A #BalanceForBetter in Business?
One of the reasons women can fall behind men in the workplace could be as a result of the higher likelihood of a woman pausing or juggling their career in order to support a family. Although there has been a shift in working patterns and an increase in men working part-time to redress the balance, statistics in 2018 highlighted that only 1 in 8 men were working reduced hours.
In terms of business ventures, The UK VC & Female Founders report found that for every £1 of venture capital investment in the UK, all-female founder teams receive less than 1p. By comparison, all-male founder teams get 89p and mixed-gender teams the remaining 10p. The research found that the disparity is partly due to extremely low representation of female founders in venture capital deals.

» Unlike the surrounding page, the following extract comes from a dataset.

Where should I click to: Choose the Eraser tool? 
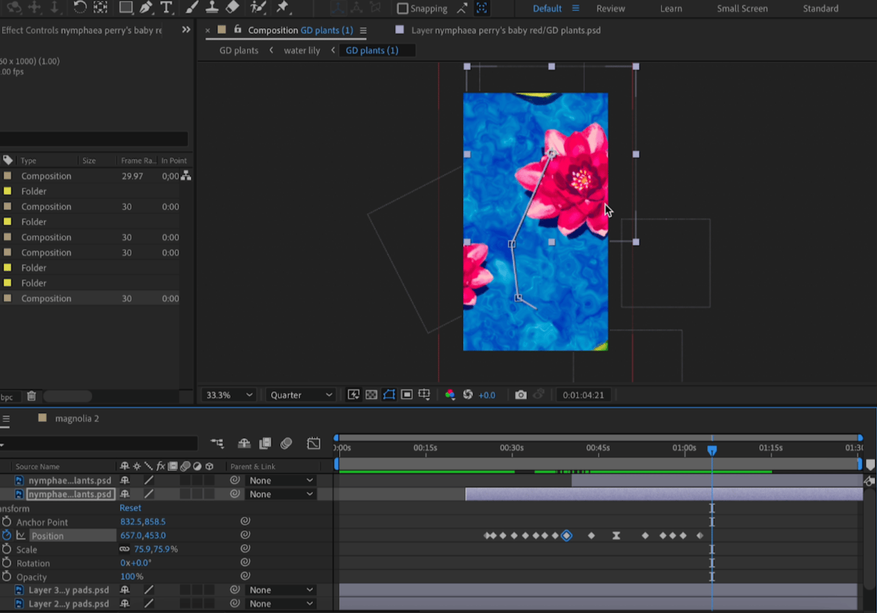coord(233,8)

Women have been less involved in sectors focused on by VC firms, such as AI, medical technology and software. The British Business Bank research stated that networking has a strong impact on subsequent venture capital investments and the data showed that all-female teams are less likely to receive a warm lead into a VC firm.

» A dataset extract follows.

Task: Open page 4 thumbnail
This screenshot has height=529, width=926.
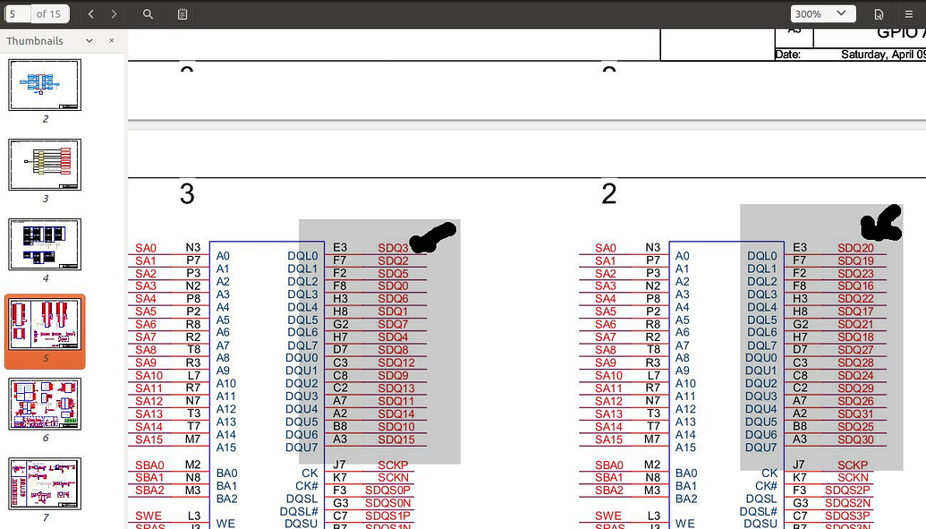Action: coord(45,244)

In terms of the legal profession, an article in The Gazette in January of this year stated that women in the legal profession have less media presence than male peers. This was in reference to a league table of the top 100 solicitors, in which 46 women were included; but it was noted that none of those listed had put themselves forward.
The Gazette also mentioned that women were less likely to provide solicitor feedback, with 80% of letters being from male solicitors. Could gender inequality be fuelled by successful women not wanting to focalise their expertise?

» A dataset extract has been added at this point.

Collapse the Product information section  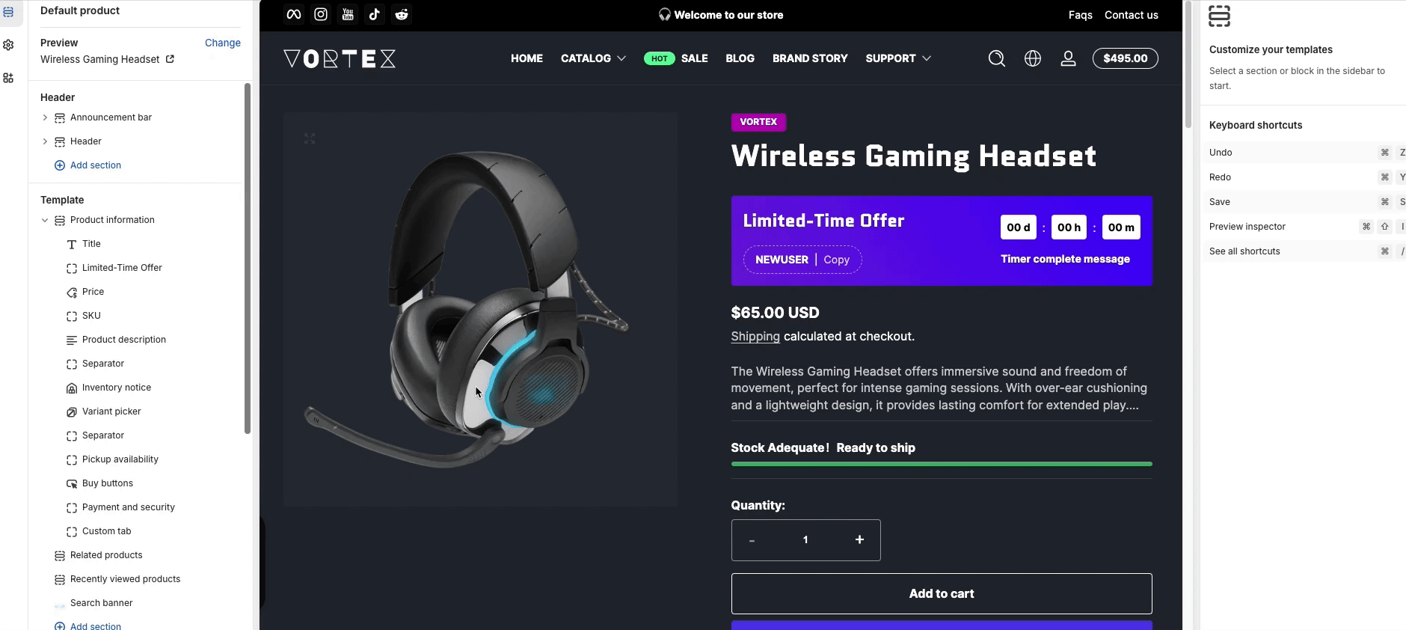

There is some evidence to suggest otherwise when we consider how far women have come, not just in society in the last 100 years, but also in the legal profession. According to the Law Society statistics in 2018, 68.8% of accepted applications for studying law in England & Wales were female. Additionally, 61.9% of international places accepted were female, as were 62.3% of trainees who registered with the SRA; and in terms of the number of qualified solicitors, 50.8% were women.
There has been a great deal of change over the last 110 years, and the International Women’s Day of 2019 will be concerned with different issues and observed more widely than the Women’s Day of 1909. There has been demonstrable improvement in some areas; but an equal if not greater shift is needed in others.
Sue Bachorski, Head of Human Resources at Healys LLP, commented on her experience of women working in the legal profession:
‘Having worked in legal HR for over 20 years, for a variety of city businesses, I have been privileged to be able to support and empower many female lawyers and business-support people, helping them to reach the summit of their profession. One of my proudest moments was when a female trainee I recruited for one firm achieved partnership in a very competitive, male-dominated environment. There has been considerable progress over the past couple of decades, but there remains much to do until the number of women in senior legal roles reflects the numbers qualifying into the profession and many legal firms still pay lip service to equality. I can however say with confidence that Healys LLP has the most diverse and inclusive culture of any firm I have worked at, including several impressive female partners who represent inspirational role models for young women starting out in the profession.’
As a leading legal firm which has been operating for over 36 years, Healys LLP appreciates that behind every successful firm, is an army of women who bring innovation, experience and invaluable knowledge to the profession.
We are honoured to have 6 female partners who are leaders in their fields and are proud of our diverse team of professionals representing Healys and our clients’ interests.
Through our own platforms, such as our Healys ‘Women in Business’ networking events, we hope to continue supporting entrepreneurs and other leading professionals, with the aim to further promote equality in business.